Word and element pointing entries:
══════════════════════════════

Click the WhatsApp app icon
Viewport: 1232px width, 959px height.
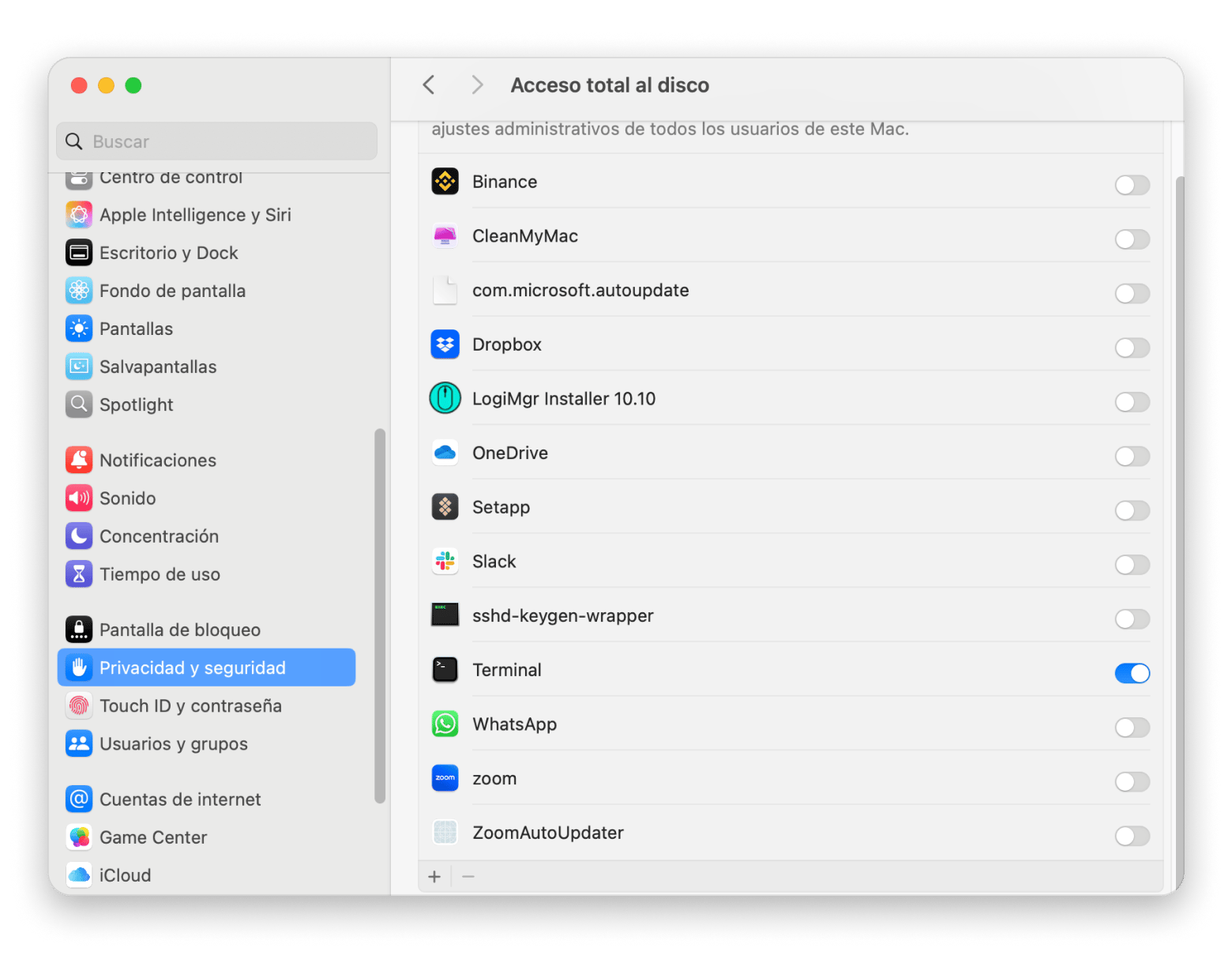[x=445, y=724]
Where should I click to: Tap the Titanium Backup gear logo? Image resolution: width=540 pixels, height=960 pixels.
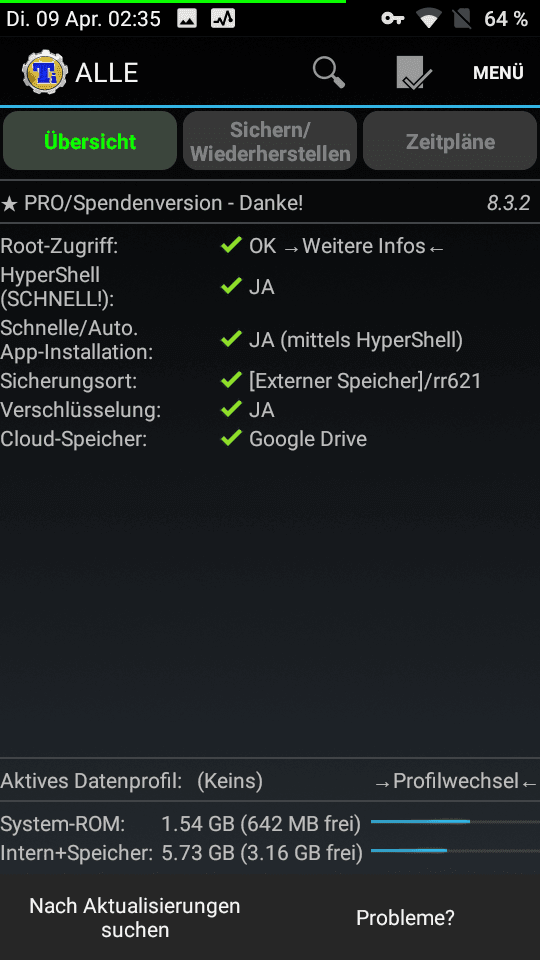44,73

══════════════════════════════

OBJECTIVE:
Can you rewrite all of the material above with "logo" swapped for "icon" and nothing else changed, leaving out the pictures?

WRITTEN RESPONSE:
Click the WhatsApp app icon
Viewport: 1232px width, 959px height.
[x=445, y=724]
Where should I click to: Tap the Titanium Backup gear icon? Image resolution: width=540 pixels, height=960 pixels.
44,73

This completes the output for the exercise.